Several more parameters—such as steam-to-metal temperature matching at ST roll—also are discussed in Eisenzopf’s presentation available at MyDashboard.com. While they all enable better decision-making, their measurement and tracking may require instrumentation and data collection capability not currently available at your plant. Performance improvement, like most everything else, has a cost, but it typically is a relatively small percentage of the financial gain.

One way to launch a performance improvement initiative at your facility might be to review the presentation, determine what variables you are not now tracking and begin doing so, identify other parameters you believe have value in tracking, and determine what equipment and controls changes are necessary to make this happen. Then do it. Your GE rep can help, of course.

Combined-cycle ST performance improvement strategy, tradeoffs

Jim Stagnitti, leader, application and requisition engineering, began by reviewing the reasons owner/operators pursue performance-improvement initiatives—extend maintenance intervals, improve reliability and/or flexibility, for example—and the considerations involved in decision-making—including cost, desired remaining unit life, and operating profile.

He then explained the value of a so-called “opening assessment” to make recommendations for repairs during an upcoming outage, both structural (impacts reliability) and thermal (impacts performance).

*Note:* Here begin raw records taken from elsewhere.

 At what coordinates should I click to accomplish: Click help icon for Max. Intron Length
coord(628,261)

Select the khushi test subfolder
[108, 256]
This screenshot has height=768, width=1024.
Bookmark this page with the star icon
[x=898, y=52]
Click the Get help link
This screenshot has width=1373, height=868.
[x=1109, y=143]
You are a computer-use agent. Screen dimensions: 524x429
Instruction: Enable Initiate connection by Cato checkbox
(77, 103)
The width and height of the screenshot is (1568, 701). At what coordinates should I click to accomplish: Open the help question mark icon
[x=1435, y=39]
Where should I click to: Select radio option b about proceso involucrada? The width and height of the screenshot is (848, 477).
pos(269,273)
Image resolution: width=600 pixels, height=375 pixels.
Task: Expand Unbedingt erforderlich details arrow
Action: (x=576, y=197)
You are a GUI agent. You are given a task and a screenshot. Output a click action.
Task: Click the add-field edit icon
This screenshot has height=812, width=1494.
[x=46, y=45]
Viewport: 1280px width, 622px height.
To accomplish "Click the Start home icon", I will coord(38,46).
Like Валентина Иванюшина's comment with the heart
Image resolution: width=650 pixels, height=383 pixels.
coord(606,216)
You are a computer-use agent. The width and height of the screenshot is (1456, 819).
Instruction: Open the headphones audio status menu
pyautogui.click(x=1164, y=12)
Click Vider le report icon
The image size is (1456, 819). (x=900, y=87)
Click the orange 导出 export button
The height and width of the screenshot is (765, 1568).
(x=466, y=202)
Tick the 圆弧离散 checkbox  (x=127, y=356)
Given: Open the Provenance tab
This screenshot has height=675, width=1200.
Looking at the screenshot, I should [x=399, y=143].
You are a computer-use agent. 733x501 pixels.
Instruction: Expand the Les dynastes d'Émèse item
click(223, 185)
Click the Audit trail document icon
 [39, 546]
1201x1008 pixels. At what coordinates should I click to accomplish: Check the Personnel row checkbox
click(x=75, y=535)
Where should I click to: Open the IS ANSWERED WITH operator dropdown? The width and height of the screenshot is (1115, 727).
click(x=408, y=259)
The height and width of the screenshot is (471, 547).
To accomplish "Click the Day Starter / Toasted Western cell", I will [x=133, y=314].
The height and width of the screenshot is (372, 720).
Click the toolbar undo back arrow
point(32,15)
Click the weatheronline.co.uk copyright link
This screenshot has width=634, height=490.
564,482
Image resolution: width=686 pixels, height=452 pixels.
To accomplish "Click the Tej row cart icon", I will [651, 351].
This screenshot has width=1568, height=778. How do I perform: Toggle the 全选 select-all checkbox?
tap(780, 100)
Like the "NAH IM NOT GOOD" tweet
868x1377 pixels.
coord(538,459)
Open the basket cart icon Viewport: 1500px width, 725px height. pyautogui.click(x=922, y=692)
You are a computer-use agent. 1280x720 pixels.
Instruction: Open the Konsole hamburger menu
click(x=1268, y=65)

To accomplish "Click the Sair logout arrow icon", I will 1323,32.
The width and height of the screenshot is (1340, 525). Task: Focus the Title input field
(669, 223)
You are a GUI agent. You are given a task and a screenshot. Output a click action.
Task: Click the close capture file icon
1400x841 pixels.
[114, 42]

A closing assessment also is necessary, the group was told, to verify the as-left condition of the unit.

A highlight of the presentation was an overview of what’s involved in upgrading your ST with a new rotor. Simply put, a typical scope is full steam-path replacement—that is, bucketed rotor, diaphragms, packing heads, and seals. This likely would be done to accommodate an increase in steam flow attributed to a gas-turbine uprate, increase in duct-burner capacity, and/or HRSG upgrade. The benefits of this approach include the following:

    • Avoid emergent work and the risk of outage extensions.
    • Restart the maintenance clock with new and clean replacement parts.
    • Improve heat rate

An economic analysis presented supports the value of rotor replacement. The case study showed steam-path replacement value is positive within three years and increasing over time.